Update the items starting with the line containing "You are a GUI" and continuing through the line containing "pos(244,52)", replacing "Credential Details Report" with "Credential Summary Report" and leaving everything else unchanged. Omit the pictures from your answer.

STORED ROWS

************

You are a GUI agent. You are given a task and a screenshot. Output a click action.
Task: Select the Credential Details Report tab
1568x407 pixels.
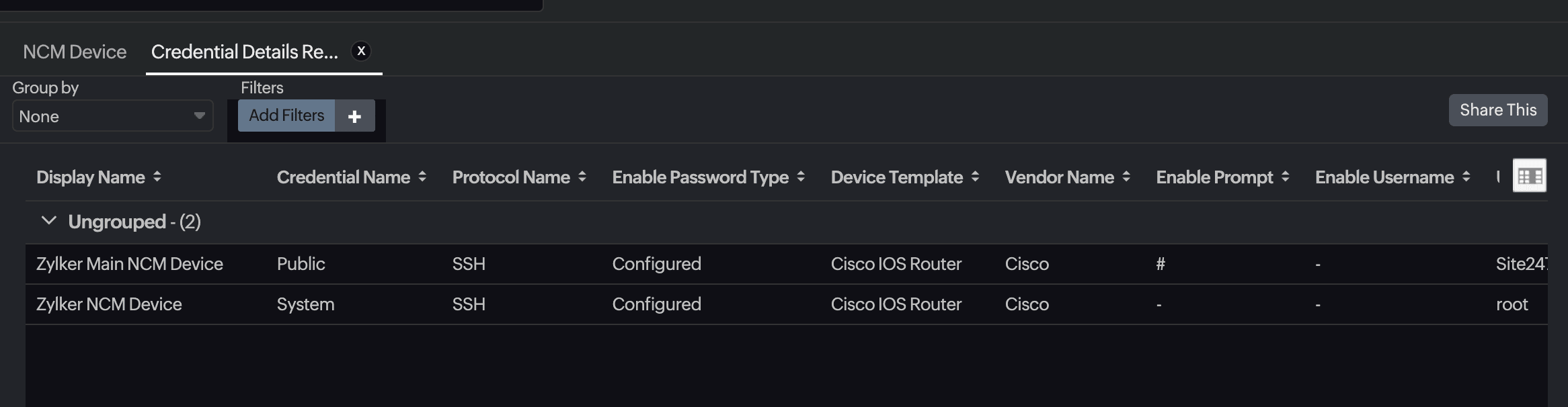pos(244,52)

************

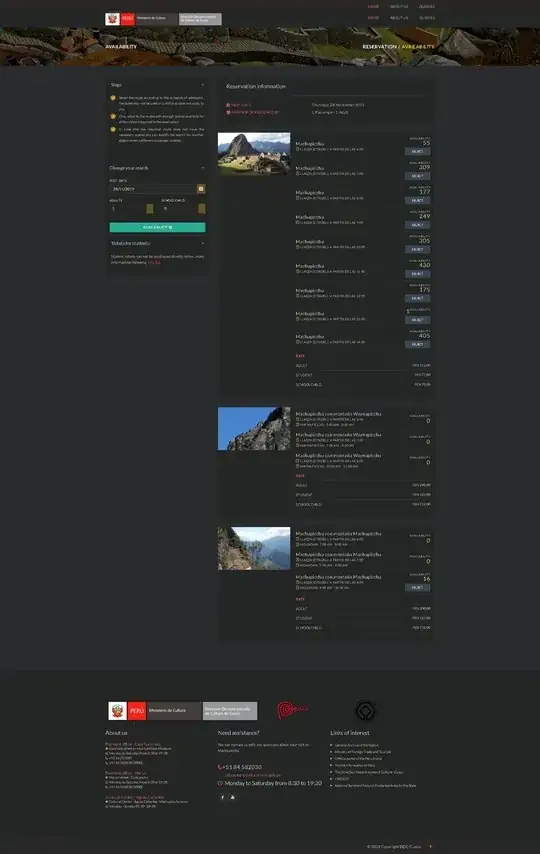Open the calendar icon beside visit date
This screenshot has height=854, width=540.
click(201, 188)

************

REPLY
You are a GUI agent. You are given a task and a screenshot. Output a click action.
Task: Select the Credential Summary Report tab
1568x407 pixels.
pos(244,52)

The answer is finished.